Next-edit autocomplete differs from standard autocomplete by using your recent edits as context when predicting completions. The model is small enough to run locally while outperforming models 4x its size on both speed and accuracy.
We tested against Mercury (Inception), Zeta (Zed), and Instinct (Continue) across five benchmarks: next-edit above/below cursor, tab-to-jump for distant changes, standard FIM, and noisiness. We found exact-match accuracy correlates best with real usability because code is fairly precise and the solution space is small.
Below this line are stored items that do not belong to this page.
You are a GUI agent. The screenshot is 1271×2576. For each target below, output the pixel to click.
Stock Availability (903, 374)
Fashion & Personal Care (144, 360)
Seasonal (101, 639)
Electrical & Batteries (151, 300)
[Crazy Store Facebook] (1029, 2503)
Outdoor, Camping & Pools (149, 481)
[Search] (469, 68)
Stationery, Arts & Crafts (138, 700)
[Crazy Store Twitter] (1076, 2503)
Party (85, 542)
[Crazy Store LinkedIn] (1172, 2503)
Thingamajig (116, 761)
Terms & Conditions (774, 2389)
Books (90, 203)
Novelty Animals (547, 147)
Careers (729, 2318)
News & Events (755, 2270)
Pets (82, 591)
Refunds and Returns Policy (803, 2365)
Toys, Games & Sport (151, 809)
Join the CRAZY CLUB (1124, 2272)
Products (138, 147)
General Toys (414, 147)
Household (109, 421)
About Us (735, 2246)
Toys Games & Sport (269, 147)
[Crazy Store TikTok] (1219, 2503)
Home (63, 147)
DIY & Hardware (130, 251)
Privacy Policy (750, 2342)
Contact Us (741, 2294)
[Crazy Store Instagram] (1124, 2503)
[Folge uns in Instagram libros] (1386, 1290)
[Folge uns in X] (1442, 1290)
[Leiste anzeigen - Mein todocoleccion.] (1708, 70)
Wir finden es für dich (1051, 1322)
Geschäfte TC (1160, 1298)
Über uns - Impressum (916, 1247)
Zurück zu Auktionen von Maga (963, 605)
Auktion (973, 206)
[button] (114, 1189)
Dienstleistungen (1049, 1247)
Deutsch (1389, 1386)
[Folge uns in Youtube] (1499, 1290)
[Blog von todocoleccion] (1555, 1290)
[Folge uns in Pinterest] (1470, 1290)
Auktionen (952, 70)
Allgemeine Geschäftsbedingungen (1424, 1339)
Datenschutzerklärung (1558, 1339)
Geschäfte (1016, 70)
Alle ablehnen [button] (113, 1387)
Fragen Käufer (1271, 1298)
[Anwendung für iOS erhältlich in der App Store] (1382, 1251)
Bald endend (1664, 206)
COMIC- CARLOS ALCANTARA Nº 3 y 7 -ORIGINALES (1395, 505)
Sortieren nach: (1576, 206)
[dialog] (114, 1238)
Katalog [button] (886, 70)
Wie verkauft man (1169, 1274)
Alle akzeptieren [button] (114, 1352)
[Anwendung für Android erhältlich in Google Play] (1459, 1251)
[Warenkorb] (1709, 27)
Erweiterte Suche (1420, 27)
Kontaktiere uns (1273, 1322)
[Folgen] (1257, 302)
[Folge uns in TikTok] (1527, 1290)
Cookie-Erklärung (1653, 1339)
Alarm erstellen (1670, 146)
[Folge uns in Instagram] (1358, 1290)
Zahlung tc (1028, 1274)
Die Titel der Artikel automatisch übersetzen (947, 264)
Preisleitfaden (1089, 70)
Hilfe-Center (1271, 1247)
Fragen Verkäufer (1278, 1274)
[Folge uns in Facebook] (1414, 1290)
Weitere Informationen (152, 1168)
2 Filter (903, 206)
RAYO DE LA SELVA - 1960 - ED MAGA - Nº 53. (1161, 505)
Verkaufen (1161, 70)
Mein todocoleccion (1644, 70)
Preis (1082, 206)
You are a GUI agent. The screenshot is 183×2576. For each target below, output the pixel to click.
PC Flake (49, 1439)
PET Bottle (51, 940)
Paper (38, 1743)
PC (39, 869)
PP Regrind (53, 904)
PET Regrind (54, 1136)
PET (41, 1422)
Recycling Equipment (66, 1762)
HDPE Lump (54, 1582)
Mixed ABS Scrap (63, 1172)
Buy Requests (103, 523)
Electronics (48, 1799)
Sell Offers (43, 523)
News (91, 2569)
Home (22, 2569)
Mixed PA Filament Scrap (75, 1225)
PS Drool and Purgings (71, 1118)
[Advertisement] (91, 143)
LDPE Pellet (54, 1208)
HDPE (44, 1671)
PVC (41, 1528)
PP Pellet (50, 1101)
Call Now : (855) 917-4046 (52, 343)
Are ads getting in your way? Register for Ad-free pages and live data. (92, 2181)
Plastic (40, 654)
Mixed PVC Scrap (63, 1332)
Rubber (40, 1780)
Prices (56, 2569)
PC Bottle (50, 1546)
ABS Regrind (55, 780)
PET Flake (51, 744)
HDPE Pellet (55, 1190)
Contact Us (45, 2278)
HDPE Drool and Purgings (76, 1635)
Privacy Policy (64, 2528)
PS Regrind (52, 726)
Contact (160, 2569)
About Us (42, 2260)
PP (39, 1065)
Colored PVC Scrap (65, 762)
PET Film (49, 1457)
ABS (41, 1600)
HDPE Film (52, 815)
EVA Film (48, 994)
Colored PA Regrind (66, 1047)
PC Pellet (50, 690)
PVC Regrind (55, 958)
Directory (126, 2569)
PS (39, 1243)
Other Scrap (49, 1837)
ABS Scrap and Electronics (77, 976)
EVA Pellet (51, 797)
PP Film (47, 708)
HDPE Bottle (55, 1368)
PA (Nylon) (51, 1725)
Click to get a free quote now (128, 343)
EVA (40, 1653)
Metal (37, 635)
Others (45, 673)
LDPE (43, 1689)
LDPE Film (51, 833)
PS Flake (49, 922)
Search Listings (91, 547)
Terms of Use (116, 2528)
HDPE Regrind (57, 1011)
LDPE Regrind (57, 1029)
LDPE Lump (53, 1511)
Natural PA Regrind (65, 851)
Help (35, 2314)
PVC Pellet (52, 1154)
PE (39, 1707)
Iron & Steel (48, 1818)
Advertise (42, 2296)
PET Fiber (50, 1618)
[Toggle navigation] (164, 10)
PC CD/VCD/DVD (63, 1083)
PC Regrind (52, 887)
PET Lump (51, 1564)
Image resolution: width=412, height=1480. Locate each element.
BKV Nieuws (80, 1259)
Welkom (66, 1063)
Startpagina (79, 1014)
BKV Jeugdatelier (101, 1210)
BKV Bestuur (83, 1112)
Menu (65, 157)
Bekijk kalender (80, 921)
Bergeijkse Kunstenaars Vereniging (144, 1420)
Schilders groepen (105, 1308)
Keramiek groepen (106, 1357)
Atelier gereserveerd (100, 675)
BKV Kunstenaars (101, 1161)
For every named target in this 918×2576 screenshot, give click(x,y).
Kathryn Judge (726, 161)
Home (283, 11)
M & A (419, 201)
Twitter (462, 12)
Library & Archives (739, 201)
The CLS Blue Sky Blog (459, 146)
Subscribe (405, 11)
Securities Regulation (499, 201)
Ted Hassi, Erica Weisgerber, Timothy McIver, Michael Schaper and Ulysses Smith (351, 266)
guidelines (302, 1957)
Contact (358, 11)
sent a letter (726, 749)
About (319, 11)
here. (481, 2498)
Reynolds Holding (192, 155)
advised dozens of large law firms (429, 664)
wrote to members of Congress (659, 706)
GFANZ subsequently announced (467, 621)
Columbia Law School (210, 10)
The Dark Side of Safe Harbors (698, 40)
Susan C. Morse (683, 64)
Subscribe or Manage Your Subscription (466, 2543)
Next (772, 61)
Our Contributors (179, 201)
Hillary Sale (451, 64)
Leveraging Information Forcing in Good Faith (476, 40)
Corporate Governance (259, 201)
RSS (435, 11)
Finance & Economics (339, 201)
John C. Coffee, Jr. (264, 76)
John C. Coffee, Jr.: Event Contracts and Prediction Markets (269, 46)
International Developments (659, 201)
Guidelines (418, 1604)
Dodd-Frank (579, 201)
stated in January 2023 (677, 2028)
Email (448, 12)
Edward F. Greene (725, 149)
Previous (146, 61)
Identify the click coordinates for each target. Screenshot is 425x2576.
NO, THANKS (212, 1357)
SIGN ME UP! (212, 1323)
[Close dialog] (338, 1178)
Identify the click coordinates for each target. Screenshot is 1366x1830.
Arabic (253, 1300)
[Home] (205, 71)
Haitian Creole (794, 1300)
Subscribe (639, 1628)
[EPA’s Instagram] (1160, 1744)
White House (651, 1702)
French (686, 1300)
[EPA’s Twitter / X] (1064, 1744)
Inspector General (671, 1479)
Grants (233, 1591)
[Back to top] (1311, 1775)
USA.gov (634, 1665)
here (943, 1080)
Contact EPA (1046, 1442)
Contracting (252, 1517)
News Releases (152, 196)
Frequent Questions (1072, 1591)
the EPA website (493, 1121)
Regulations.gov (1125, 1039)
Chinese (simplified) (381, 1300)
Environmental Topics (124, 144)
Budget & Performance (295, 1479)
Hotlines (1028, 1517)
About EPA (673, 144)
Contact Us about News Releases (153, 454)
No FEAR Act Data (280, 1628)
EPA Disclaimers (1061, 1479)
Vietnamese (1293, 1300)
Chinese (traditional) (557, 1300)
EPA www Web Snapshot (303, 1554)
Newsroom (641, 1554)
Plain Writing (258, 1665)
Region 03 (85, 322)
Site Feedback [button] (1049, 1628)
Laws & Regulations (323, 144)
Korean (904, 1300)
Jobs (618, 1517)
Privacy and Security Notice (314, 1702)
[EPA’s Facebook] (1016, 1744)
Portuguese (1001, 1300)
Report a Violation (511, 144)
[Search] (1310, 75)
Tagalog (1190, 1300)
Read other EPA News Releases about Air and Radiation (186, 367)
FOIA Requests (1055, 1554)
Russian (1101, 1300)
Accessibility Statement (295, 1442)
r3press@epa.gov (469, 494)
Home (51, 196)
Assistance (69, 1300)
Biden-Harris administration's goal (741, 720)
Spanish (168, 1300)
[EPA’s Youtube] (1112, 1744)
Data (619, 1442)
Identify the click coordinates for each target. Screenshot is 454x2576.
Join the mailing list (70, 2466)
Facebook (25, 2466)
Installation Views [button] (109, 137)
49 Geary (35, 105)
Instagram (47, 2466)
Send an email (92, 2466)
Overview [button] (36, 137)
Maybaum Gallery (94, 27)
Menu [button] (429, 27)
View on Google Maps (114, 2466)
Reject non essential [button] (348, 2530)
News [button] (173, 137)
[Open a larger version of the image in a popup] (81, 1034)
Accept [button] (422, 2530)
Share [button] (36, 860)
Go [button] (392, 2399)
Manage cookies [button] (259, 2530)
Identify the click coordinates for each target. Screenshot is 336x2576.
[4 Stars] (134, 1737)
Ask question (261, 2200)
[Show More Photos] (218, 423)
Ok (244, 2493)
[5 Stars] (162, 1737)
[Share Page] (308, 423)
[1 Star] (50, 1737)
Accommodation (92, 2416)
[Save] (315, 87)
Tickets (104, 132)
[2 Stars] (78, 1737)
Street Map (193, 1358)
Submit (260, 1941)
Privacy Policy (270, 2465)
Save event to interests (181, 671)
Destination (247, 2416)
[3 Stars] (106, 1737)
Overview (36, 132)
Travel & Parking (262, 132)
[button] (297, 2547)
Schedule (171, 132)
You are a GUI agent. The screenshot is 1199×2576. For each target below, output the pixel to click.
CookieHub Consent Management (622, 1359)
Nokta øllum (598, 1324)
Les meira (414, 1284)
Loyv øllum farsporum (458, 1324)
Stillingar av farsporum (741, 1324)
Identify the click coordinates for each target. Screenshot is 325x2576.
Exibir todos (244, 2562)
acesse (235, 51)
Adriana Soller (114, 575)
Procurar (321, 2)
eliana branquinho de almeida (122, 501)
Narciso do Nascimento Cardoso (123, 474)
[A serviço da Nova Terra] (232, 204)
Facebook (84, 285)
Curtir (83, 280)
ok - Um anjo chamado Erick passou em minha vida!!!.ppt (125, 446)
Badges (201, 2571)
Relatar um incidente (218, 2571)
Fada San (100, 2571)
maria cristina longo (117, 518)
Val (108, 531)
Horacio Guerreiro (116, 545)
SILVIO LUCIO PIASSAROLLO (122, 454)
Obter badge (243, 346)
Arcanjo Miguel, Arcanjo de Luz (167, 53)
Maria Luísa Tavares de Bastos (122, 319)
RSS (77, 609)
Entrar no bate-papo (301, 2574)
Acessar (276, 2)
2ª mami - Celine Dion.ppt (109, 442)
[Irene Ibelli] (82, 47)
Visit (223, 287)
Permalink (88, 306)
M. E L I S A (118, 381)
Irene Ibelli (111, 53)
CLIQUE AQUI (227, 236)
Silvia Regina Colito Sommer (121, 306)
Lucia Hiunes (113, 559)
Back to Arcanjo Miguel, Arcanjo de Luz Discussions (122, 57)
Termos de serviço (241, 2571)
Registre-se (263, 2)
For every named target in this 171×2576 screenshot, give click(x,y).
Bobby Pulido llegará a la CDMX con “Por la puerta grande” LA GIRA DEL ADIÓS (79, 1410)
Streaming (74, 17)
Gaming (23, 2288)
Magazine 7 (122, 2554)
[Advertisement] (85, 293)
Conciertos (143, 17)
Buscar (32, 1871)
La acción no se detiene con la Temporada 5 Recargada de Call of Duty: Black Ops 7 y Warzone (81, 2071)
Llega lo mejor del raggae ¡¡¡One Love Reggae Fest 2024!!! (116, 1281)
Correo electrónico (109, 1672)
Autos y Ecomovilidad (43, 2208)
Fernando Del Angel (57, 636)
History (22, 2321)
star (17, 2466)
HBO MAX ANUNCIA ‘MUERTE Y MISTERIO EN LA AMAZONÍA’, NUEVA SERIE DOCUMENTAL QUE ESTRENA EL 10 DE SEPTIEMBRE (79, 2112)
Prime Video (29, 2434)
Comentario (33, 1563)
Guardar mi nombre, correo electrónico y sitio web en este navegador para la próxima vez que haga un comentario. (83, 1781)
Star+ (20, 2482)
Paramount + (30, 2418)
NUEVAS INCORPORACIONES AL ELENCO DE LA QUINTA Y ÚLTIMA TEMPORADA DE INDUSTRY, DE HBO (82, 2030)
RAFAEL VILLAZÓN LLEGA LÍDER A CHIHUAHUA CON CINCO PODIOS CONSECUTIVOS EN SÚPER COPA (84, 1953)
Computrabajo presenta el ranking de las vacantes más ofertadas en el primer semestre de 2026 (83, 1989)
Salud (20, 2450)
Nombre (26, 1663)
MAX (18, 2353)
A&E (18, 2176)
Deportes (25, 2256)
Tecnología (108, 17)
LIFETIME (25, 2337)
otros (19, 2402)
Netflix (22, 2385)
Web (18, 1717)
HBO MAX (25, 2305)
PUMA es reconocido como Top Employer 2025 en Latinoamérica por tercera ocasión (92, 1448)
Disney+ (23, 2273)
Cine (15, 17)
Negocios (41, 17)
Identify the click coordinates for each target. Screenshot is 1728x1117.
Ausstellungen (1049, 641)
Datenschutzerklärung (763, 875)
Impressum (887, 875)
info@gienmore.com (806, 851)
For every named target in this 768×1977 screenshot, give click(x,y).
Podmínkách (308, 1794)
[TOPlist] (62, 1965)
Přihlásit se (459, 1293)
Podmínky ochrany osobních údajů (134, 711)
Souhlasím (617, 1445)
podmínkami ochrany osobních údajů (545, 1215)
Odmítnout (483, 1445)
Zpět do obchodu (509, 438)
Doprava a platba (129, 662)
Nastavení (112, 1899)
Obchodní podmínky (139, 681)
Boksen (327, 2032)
Prompt format turned out to matter more than we expected. We ran a genetic algorithm over 30+ diff formats and found simple `original`/`updated` blocks beat unified diffs. The verbose format is just easier for smaller models to understand.
Training was SFT on ~100k examples from permissively-licensed repos (4hrs on 8xH100), then RL for 2000 steps with tree-sitter parse checking and size regularization. The RL step fixes edge cases SFT can’t like, generating code that doesn’t parse or overly verbose outputs.
We're open-sourcing the weights so the community can build fast, privacy-preserving autocomplete for any editor. If you're building for VSCode, Neovim, or something else, we'd love to see what you make with it!
plutodev•3h ago
The diff-format insight is especially interesting. Smaller models struggling with unified diffs lines up with what I’ve seen too simpler original/updated blocks reduce noise and improve intent capture.
On the infra side, training a 1.5B model in ~4 hours on 8×H100 is impressive. For folks experimenting with similar mid-scale models, we’ve been running comparable workloads on decentralized GPU aggregators (I’ve used io.net) to avoid cloud quota limits and keep costs predictable with the tradeoff that you handle orchestration yourself.
Curious if you saw diminishing returns when including older edits as context? That cutoff seems tricky in larger repos.
kouteiheika•34m ago
It's hard to compare without more details about the training process and the dataset, but, is it? Genuine question, because I had the opposite impression. Like, for example, recently I did a full finetuning run on a 3B model chewing through a 146k entry dataset (with 116k entries having reasoning traces, so they're not short) in 7 hours on a single RTX 6000.